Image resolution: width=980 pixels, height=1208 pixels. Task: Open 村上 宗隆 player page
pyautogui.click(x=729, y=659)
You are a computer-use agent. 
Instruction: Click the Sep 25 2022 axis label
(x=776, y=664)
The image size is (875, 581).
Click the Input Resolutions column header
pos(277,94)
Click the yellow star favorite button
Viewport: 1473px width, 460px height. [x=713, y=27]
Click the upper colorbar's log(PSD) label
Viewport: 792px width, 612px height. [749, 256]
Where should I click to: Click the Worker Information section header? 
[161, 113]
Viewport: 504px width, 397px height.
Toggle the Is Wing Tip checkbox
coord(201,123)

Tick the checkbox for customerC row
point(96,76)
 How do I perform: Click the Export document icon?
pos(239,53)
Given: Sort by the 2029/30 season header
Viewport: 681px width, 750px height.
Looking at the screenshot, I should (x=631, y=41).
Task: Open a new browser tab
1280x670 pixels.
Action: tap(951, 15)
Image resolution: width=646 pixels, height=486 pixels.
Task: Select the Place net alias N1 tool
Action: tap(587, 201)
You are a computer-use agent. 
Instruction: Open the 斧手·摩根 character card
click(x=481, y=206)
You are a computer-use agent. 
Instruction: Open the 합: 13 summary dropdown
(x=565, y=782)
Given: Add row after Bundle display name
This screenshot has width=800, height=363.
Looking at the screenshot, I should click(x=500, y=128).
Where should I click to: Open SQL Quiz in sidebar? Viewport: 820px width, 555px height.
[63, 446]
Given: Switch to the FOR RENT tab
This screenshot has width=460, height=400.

■ **Your instructions**
Give every entry again, character for character.

■ **Problem solution**
Image resolution: width=980 pixels, height=1208 pixels. Task: Open 村上 宗隆 player page
pyautogui.click(x=729, y=659)
You are a computer-use agent. 
Instruction: Click the Sep 25 2022 axis label
(x=776, y=664)
The image size is (875, 581).
Click the Input Resolutions column header
pos(277,94)
Click the yellow star favorite button
Viewport: 1473px width, 460px height. [x=713, y=27]
Click the upper colorbar's log(PSD) label
Viewport: 792px width, 612px height. [749, 256]
Where should I click to: Click the Worker Information section header? 
[161, 113]
Viewport: 504px width, 397px height.
Toggle the Is Wing Tip checkbox
coord(201,123)

Tick the checkbox for customerC row
point(96,76)
 How do I perform: Click the Export document icon?
pos(239,53)
Given: Sort by the 2029/30 season header
Viewport: 681px width, 750px height.
Looking at the screenshot, I should (x=631, y=41).
Task: Open a new browser tab
1280x670 pixels.
Action: tap(951, 15)
Image resolution: width=646 pixels, height=486 pixels.
Task: Select the Place net alias N1 tool
Action: tap(587, 201)
You are a computer-use agent. 
Instruction: Open the 斧手·摩根 character card
click(x=481, y=206)
You are a computer-use agent. 
Instruction: Open the 합: 13 summary dropdown
(x=565, y=782)
Given: Add row after Bundle display name
This screenshot has width=800, height=363.
Looking at the screenshot, I should click(x=500, y=128).
Where should I click to: Open SQL Quiz in sidebar? Viewport: 820px width, 555px height.
[63, 446]
Given: Switch to the FOR RENT tab
This screenshot has width=460, height=400.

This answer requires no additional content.